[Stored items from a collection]

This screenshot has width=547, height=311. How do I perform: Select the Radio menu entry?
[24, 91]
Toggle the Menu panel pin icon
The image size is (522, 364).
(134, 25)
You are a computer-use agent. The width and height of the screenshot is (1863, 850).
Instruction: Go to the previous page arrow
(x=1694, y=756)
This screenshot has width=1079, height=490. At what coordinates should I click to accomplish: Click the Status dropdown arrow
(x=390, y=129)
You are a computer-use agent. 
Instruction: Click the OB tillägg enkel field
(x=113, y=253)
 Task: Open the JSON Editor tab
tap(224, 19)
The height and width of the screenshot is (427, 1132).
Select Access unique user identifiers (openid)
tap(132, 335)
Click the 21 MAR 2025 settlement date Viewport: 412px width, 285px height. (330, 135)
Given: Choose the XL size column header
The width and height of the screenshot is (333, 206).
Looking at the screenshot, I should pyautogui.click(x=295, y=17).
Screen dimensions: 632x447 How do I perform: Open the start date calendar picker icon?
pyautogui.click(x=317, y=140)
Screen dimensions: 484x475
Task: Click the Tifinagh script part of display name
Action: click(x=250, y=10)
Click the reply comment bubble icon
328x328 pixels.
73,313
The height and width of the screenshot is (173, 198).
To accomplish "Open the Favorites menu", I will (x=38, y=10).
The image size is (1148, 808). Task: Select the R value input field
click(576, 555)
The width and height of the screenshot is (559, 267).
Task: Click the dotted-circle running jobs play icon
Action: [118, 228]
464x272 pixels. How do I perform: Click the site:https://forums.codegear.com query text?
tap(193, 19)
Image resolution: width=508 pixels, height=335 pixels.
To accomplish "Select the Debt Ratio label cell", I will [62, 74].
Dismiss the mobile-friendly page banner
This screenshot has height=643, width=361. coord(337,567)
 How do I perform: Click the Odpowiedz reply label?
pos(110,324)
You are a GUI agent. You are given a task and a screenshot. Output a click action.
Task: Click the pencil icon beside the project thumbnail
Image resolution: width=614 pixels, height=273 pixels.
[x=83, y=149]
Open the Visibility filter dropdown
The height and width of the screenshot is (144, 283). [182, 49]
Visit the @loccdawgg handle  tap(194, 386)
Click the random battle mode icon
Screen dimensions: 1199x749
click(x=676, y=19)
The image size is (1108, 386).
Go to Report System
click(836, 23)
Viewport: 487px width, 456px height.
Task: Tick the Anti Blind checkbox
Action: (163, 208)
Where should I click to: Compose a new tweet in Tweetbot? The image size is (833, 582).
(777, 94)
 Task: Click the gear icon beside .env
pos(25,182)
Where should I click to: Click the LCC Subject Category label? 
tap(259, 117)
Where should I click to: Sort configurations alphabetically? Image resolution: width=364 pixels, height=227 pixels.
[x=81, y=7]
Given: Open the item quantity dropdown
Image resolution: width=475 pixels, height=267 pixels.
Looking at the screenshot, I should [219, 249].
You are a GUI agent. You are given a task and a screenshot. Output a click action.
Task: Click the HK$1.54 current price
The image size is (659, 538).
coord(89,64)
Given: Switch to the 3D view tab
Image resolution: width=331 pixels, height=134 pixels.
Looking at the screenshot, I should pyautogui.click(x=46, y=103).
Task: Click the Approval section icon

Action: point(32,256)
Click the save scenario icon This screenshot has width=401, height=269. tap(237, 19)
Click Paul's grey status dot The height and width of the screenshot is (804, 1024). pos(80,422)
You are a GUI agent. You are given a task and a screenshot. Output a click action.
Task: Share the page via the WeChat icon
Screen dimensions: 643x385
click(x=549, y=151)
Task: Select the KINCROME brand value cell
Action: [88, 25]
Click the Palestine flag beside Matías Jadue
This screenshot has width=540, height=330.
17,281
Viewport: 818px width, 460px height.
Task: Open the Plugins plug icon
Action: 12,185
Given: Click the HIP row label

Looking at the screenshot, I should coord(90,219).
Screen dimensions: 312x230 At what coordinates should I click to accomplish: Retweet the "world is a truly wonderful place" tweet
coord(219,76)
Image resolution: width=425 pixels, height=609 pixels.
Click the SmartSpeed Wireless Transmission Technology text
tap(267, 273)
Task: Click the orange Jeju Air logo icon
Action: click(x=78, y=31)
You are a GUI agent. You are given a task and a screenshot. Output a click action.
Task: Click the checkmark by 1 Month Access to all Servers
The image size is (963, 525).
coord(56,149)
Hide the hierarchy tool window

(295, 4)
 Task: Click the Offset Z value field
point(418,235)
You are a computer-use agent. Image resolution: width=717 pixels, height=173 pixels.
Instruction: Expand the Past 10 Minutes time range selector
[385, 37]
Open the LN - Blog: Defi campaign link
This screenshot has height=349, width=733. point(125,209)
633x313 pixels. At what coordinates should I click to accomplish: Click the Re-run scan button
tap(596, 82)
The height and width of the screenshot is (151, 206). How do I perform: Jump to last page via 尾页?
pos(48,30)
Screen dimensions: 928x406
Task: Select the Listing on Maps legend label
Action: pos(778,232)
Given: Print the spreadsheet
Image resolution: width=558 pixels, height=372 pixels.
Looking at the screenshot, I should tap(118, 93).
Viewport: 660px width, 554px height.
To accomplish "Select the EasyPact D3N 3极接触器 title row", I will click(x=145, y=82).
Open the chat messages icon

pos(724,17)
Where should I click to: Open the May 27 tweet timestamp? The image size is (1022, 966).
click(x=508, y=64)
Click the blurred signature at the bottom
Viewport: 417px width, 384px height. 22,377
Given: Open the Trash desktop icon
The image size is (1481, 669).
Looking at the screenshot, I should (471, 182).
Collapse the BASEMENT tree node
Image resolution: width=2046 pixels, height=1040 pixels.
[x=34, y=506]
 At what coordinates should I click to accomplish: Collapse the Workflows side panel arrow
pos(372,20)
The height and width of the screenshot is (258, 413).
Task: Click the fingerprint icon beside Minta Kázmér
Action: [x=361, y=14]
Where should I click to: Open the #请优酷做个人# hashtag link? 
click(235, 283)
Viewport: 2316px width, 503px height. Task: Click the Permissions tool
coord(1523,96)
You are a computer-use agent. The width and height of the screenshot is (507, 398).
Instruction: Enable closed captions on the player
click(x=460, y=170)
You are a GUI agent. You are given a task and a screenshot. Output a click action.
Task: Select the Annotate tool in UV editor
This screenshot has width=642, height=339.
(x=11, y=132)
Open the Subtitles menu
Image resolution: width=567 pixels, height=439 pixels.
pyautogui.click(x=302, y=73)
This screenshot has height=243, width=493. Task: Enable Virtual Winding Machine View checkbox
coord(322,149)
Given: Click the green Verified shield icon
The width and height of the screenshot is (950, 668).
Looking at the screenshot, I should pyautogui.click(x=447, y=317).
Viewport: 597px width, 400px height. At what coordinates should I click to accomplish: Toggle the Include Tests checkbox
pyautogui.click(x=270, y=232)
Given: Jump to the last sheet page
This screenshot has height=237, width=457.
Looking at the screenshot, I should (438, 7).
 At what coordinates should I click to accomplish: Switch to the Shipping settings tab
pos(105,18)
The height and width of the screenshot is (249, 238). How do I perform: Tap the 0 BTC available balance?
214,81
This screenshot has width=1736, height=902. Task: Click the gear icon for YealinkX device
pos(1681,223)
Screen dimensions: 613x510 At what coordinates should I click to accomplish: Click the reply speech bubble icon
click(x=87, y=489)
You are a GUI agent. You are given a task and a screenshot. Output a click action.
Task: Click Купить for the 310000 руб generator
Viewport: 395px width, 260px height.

> **What to work on**
Retype every record above exactly.

> **Exercise response**
This screenshot has width=547, height=311. How do I perform: Select the Radio menu entry?
[24, 91]
Toggle the Menu panel pin icon
The image size is (522, 364).
(134, 25)
You are a computer-use agent. The width and height of the screenshot is (1863, 850).
Instruction: Go to the previous page arrow
(x=1694, y=756)
This screenshot has width=1079, height=490. At what coordinates should I click to accomplish: Click the Status dropdown arrow
(x=390, y=129)
You are a computer-use agent. 
Instruction: Click the OB tillägg enkel field
(x=113, y=253)
 Task: Open the JSON Editor tab
tap(224, 19)
The height and width of the screenshot is (427, 1132).
Select Access unique user identifiers (openid)
tap(132, 335)
Click the 21 MAR 2025 settlement date Viewport: 412px width, 285px height. (330, 135)
Given: Choose the XL size column header
The width and height of the screenshot is (333, 206).
Looking at the screenshot, I should pyautogui.click(x=295, y=17).
Screen dimensions: 632x447 How do I perform: Open the start date calendar picker icon?
pyautogui.click(x=317, y=140)
Screen dimensions: 484x475
Task: Click the Tifinagh script part of display name
Action: click(x=250, y=10)
Click the reply comment bubble icon
328x328 pixels.
73,313
The height and width of the screenshot is (173, 198).
To accomplish "Open the Favorites menu", I will (x=38, y=10).
The image size is (1148, 808). Task: Select the R value input field
click(576, 555)
The width and height of the screenshot is (559, 267).
Task: Click the dotted-circle running jobs play icon
Action: [118, 228]
464x272 pixels. How do I perform: Click the site:https://forums.codegear.com query text?
tap(193, 19)
Image resolution: width=508 pixels, height=335 pixels.
To accomplish "Select the Debt Ratio label cell", I will [62, 74].
Dismiss the mobile-friendly page banner
This screenshot has height=643, width=361. coord(337,567)
 How do I perform: Click the Odpowiedz reply label?
pos(110,324)
You are a GUI agent. You are given a task and a screenshot. Output a click action.
Task: Click the pencil icon beside the project thumbnail
Image resolution: width=614 pixels, height=273 pixels.
[x=83, y=149]
Open the Visibility filter dropdown
The height and width of the screenshot is (144, 283). [182, 49]
Visit the @loccdawgg handle  tap(194, 386)
Click the random battle mode icon
Screen dimensions: 1199x749
click(x=676, y=19)
The image size is (1108, 386).
Go to Report System
click(836, 23)
Viewport: 487px width, 456px height.
Task: Tick the Anti Blind checkbox
Action: (163, 208)
Where should I click to: Compose a new tweet in Tweetbot? The image size is (833, 582).
(777, 94)
 Task: Click the gear icon beside .env
pos(25,182)
Where should I click to: Click the LCC Subject Category label? 
tap(259, 117)
Where should I click to: Sort configurations alphabetically? Image resolution: width=364 pixels, height=227 pixels.
[x=81, y=7]
Given: Open the item quantity dropdown
Image resolution: width=475 pixels, height=267 pixels.
Looking at the screenshot, I should [219, 249].
You are a GUI agent. You are given a task and a screenshot. Output a click action.
Task: Click the HK$1.54 current price
The image size is (659, 538).
coord(89,64)
Given: Switch to the 3D view tab
Image resolution: width=331 pixels, height=134 pixels.
Looking at the screenshot, I should pyautogui.click(x=46, y=103).
Task: Click the Approval section icon

Action: point(32,256)
Click the save scenario icon This screenshot has width=401, height=269. tap(237, 19)
Click Paul's grey status dot The height and width of the screenshot is (804, 1024). pos(80,422)
You are a GUI agent. You are given a task and a screenshot. Output a click action.
Task: Share the page via the WeChat icon
Screen dimensions: 643x385
click(x=549, y=151)
Task: Select the KINCROME brand value cell
Action: [88, 25]
Click the Palestine flag beside Matías Jadue
This screenshot has width=540, height=330.
17,281
Viewport: 818px width, 460px height.
Task: Open the Plugins plug icon
Action: 12,185
Given: Click the HIP row label

Looking at the screenshot, I should coord(90,219).
Screen dimensions: 312x230 At what coordinates should I click to accomplish: Retweet the "world is a truly wonderful place" tweet
coord(219,76)
Image resolution: width=425 pixels, height=609 pixels.
Click the SmartSpeed Wireless Transmission Technology text
tap(267, 273)
Task: Click the orange Jeju Air logo icon
Action: click(x=78, y=31)
You are a GUI agent. You are given a task and a screenshot. Output a click action.
Task: Click the checkmark by 1 Month Access to all Servers
The image size is (963, 525).
coord(56,149)
Hide the hierarchy tool window

(295, 4)
 Task: Click the Offset Z value field
point(418,235)
You are a computer-use agent. Image resolution: width=717 pixels, height=173 pixels.
Instruction: Expand the Past 10 Minutes time range selector
[385, 37]
Open the LN - Blog: Defi campaign link
This screenshot has height=349, width=733. point(125,209)
633x313 pixels. At what coordinates should I click to accomplish: Click the Re-run scan button
tap(596, 82)
The height and width of the screenshot is (151, 206). How do I perform: Jump to last page via 尾页?
pos(48,30)
Screen dimensions: 928x406
Task: Select the Listing on Maps legend label
Action: pos(778,232)
Given: Print the spreadsheet
Image resolution: width=558 pixels, height=372 pixels.
Looking at the screenshot, I should tap(118, 93).
Viewport: 660px width, 554px height.
To accomplish "Select the EasyPact D3N 3极接触器 title row", I will click(x=145, y=82).
Open the chat messages icon

pos(724,17)
Where should I click to: Open the May 27 tweet timestamp? The image size is (1022, 966).
click(x=508, y=64)
Click the blurred signature at the bottom
Viewport: 417px width, 384px height. 22,377
Given: Open the Trash desktop icon
The image size is (1481, 669).
Looking at the screenshot, I should (471, 182).
Collapse the BASEMENT tree node
Image resolution: width=2046 pixels, height=1040 pixels.
[x=34, y=506]
 At what coordinates should I click to accomplish: Collapse the Workflows side panel arrow
pos(372,20)
The height and width of the screenshot is (258, 413).
Task: Click the fingerprint icon beside Minta Kázmér
Action: [x=361, y=14]
Where should I click to: Open the #请优酷做个人# hashtag link? 
click(235, 283)
Viewport: 2316px width, 503px height. Task: Click the Permissions tool
coord(1523,96)
You are a computer-use agent. The width and height of the screenshot is (507, 398).
Instruction: Enable closed captions on the player
click(x=460, y=170)
You are a GUI agent. You are given a task and a screenshot. Output a click action.
Task: Select the Annotate tool in UV editor
This screenshot has width=642, height=339.
(x=11, y=132)
Open the Subtitles menu
Image resolution: width=567 pixels, height=439 pixels.
pyautogui.click(x=302, y=73)
This screenshot has height=243, width=493. Task: Enable Virtual Winding Machine View checkbox
coord(322,149)
Given: Click the green Verified shield icon
The width and height of the screenshot is (950, 668).
Looking at the screenshot, I should pyautogui.click(x=447, y=317).
Viewport: 597px width, 400px height. At what coordinates should I click to accomplish: Toggle the Include Tests checkbox
pyautogui.click(x=270, y=232)
Given: Jump to the last sheet page
This screenshot has height=237, width=457.
Looking at the screenshot, I should (438, 7).
 At what coordinates should I click to accomplish: Switch to the Shipping settings tab
pos(105,18)
The height and width of the screenshot is (249, 238). How do I perform: Tap the 0 BTC available balance?
214,81
This screenshot has width=1736, height=902. Task: Click the gear icon for YealinkX device
pos(1681,223)
Screen dimensions: 613x510 At what coordinates should I click to accomplish: Click the reply speech bubble icon
click(x=87, y=489)
You are a GUI agent. You are given a task and a screenshot. Output a click action.
Task: Click Купить for the 310000 руб generator
Viewport: 395px width, 260px height.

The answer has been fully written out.